By – Phil Mansbridge, Head of Sales and Product Development, Generis Technology Limited
It’s fair to say that the DCC has faced much scepticism since it was appointed by Ofgem to manage the Switching programme and much of the criticism has been levelled at the speed of progress. In July I attended the DCC’s first summit which gave an update on the programme so far and outlined the next phase; design, test and build. Four months on from this I attended the DCC’s second summit. So, what progress had been made with the programme in that time?
This latest session was opened by Ro Crawford, Chief Delivery Office for DCC. She started by reminding everyone why the programme was so important and described how it is looking to increase confidence amongst consumers to encourage switching of suppliers, create a more streamlined approach for energy market participants and also as an industry, work towards next day switching as an enabler for increased competition in the sector.
Paul Morcom, Senior Programme Manager for DCC was able to talk around some of the criticism around progress as he gave an update on the programme to date. Explaining how the programme began with the appointment of delivery partners, he added that it was now well into the design build and test (DBT) phase of the project and is on track to start the various phases of integration testing next year with a plan to go-live in the summer of 2021.
This is really encouraging news and will give a much-needed boost of confidence to the programme.

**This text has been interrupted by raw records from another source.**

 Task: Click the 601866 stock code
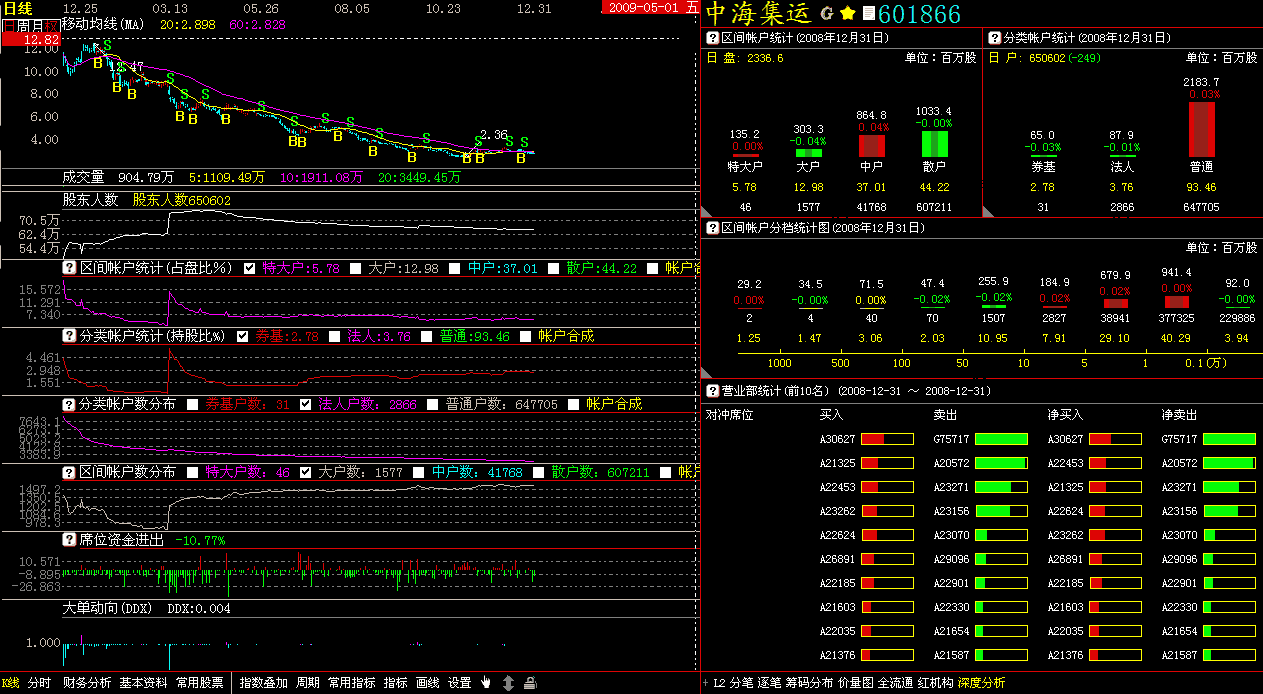click(x=919, y=14)
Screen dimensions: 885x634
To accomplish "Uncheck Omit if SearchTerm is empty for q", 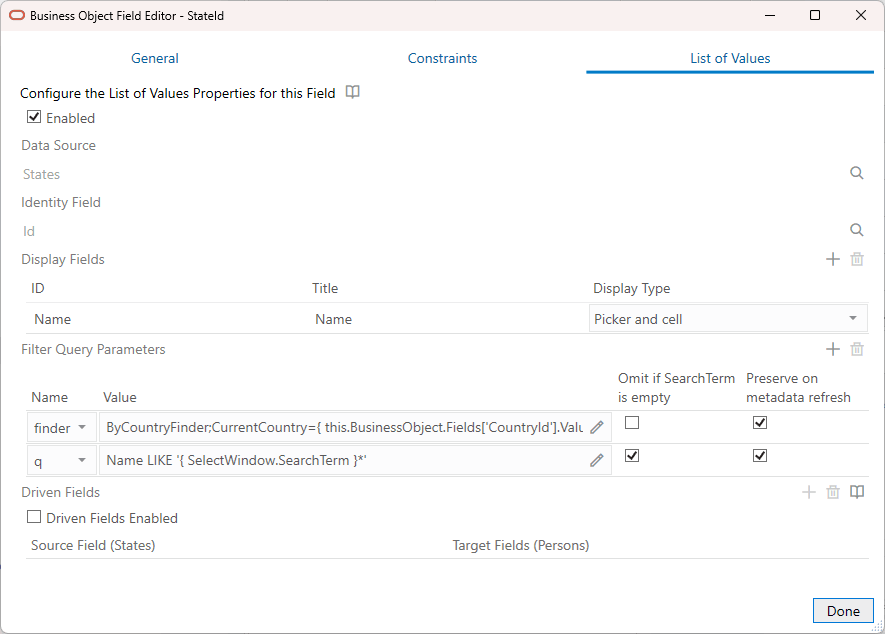I will click(632, 456).
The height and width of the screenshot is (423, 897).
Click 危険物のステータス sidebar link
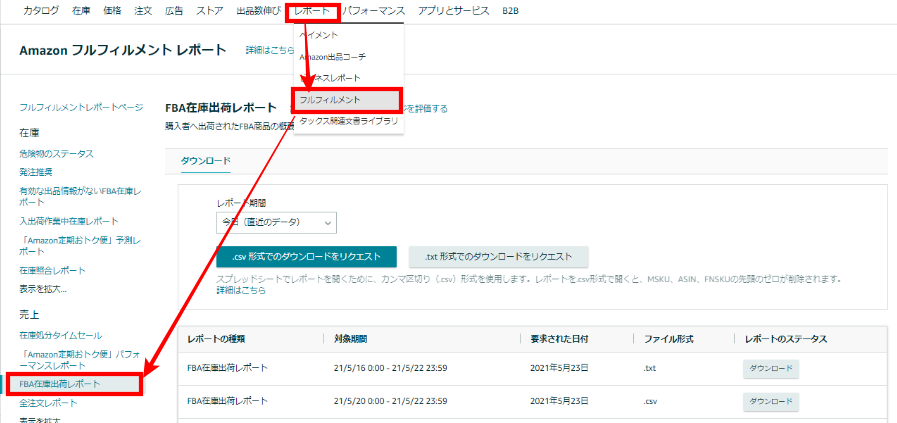coord(56,153)
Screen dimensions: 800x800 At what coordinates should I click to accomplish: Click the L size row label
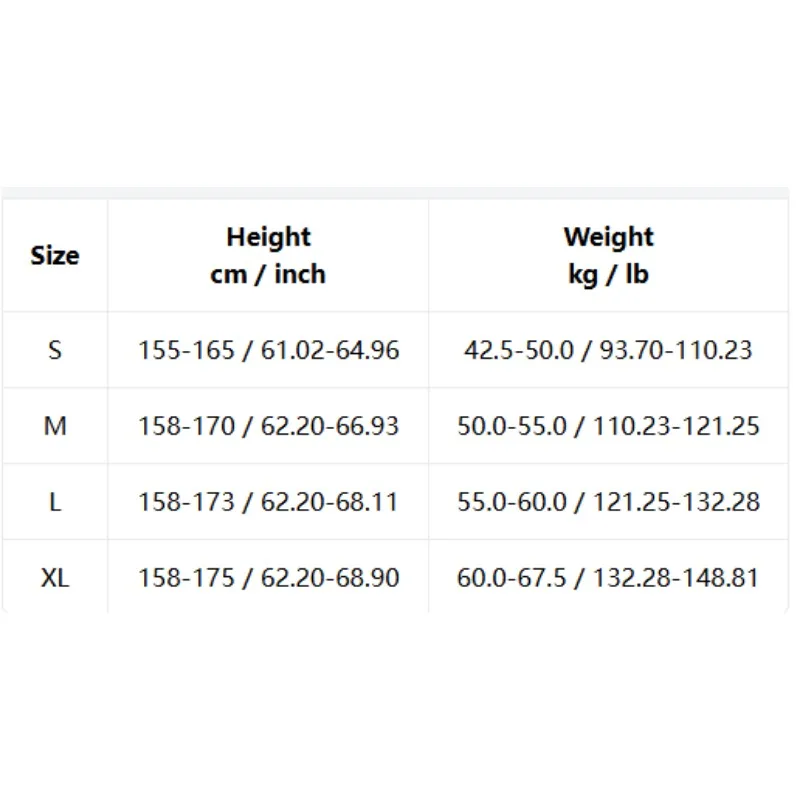coord(55,502)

However, it is unclear if it be enough to satisfy the sceptics. As outlined at the kick-off summit, a big part of the programme’s service delivery is collaboration with industry partners. Experts in their respective fields, Netcompany, Landmark, Expleo, PwC and CapGemini are all responsible for delivering various parts of the programme and for its future success. The partner presentations at this second DCC summit were very encouraging. As delivery partner for the Central Switching Service platform itself, Landmark demonstrated its new Developer Portal which will allow easy access to all API documentation regarding the interfaces to the CSS which will be a key enabler for system integration. NetCompany, the delivery partner responsible for system integration, also gave an update on the planned testing phases which are key to achieving the DCC’s go-live date and unveiled important tools to assist with these phases.
The session concluded with a tour of the Smart Meter test labs and the Smart Meter Technical Operations Centre at DCC’s new Manchester headquarters. Impressively, we were able to see real-time live stats on smart meter installations and operations.
Many of us in the industry have been aware of the challenges the DCC faces in meeting the project objectives. But the systematic programme that has been launched by the DCC and its partner network is now gathering momentum and it was encouraging to see the innovation and development that is taking place in DBT to bolster the progress and address any issues with the technology integration.
So, with a rugged implementation plan, it’s clear the DCC now means business. We know that smart meter technology will open up choice to customers when managing their energy and put them in control of their bills. The DCC is also committed to supporting faster switching of energy providers which will, in turn create increased competition for energy providers which will subsequently mean more competitive tariffs for consumers.